Net debt is reported to be $1.52 billion, and the sale could reduce it to about $1.22 billion before transaction costs, or increase it a little more with milestone relayed payments. EBITDA is expected to be $270 million on a pro forma basis and we believe the leverage ratio is approximately 4.5x.
It remains incredibly difficult for the company to remain profitable. Based on the 2023 EBITDA figure of $267 million, we start with $42 million in structural equity-based compensation components, $140 million in interest expense (which is slightly lower), and depreciation. Amortization expense must be recognized. The real problem here still remains, the lack of real profitability.
The company reported fourth-quarter adjusted earnings of $16 million, but after adjusting for $15 million in stock-based compensation expense, there was no real benefit.
What now?
The outlook for 2024 wasn’t very exciting, so it was hard to understand why the stock rose to the $40 level in February. The stock price is currently down because of Fortrea, not because of its 2023 results or 2024 outlook. announced The day before the scheduled first quarter earnings release, it was announced that additional time is required to account for and operate the divested assets that are part of the Enabling Services segment. Such warnings are of no comfort. Of course, not the day before the scheduled release.

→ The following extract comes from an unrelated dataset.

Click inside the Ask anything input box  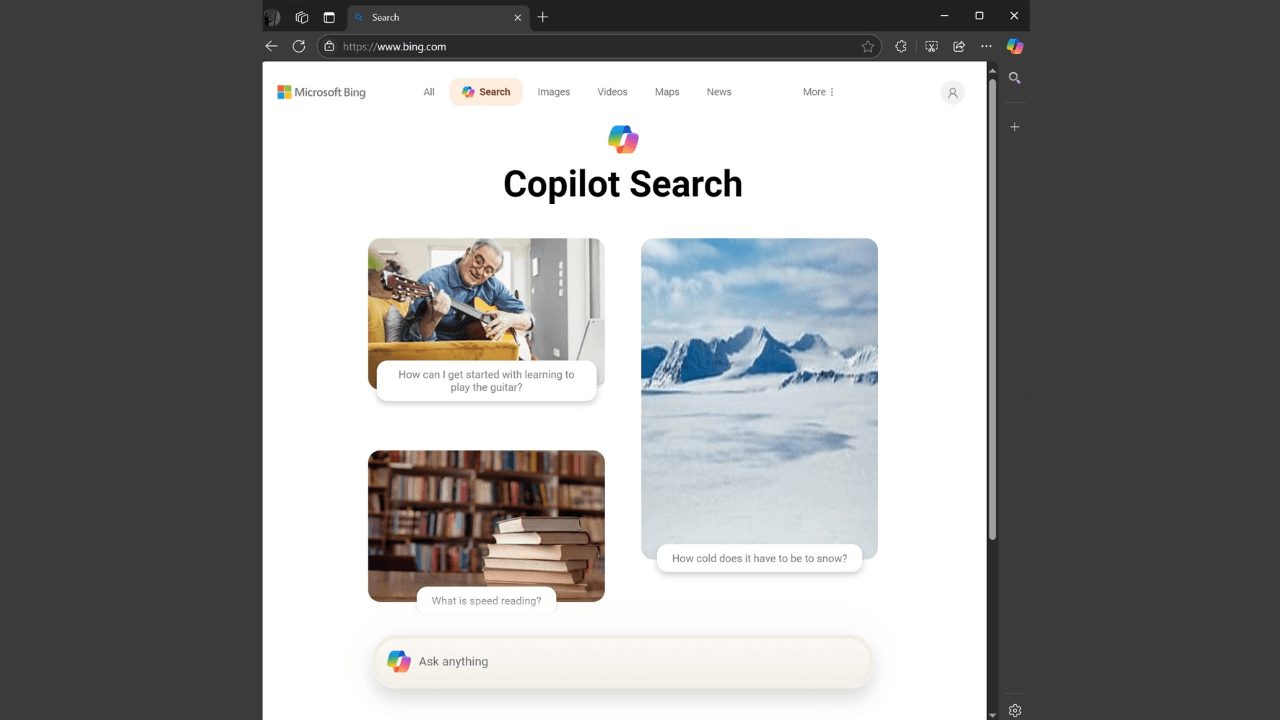[622, 661]
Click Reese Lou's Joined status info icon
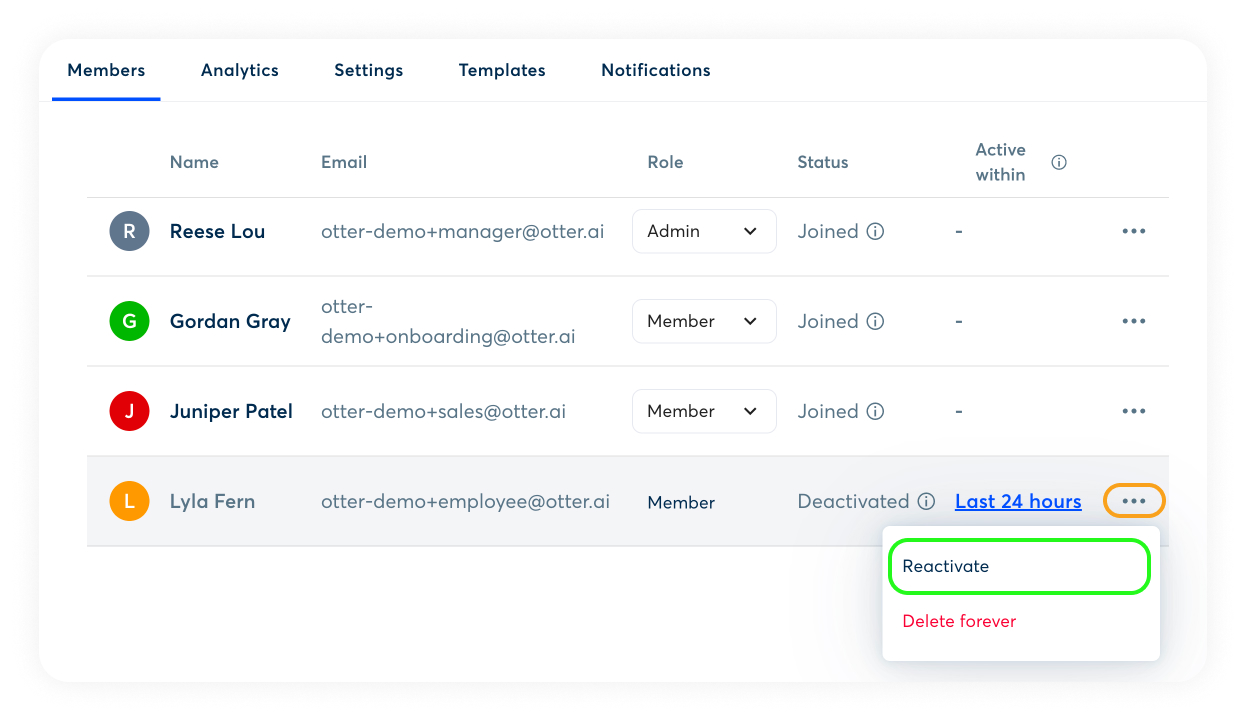Image resolution: width=1246 pixels, height=721 pixels. coord(875,232)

While the latest news is somewhat concerning, the asset sales should alleviate most of the leverage concerns. Shares could rise as leverage concerns ease and backlog turns into real earnings growth, but real earnings growth is still lagging here.
With approximately 90 million shares now valued at $3 billion, the company is still valued at $4.2 billion, which translates to a multiple of 1.3x sales and approximately 15x pro forma EBITDA. This looks pretty grim given the lack of real profitability, as creating attractiveness requires real growth and margin increases, which is far from a given here. Masu. Because of this, I would be very cautious here.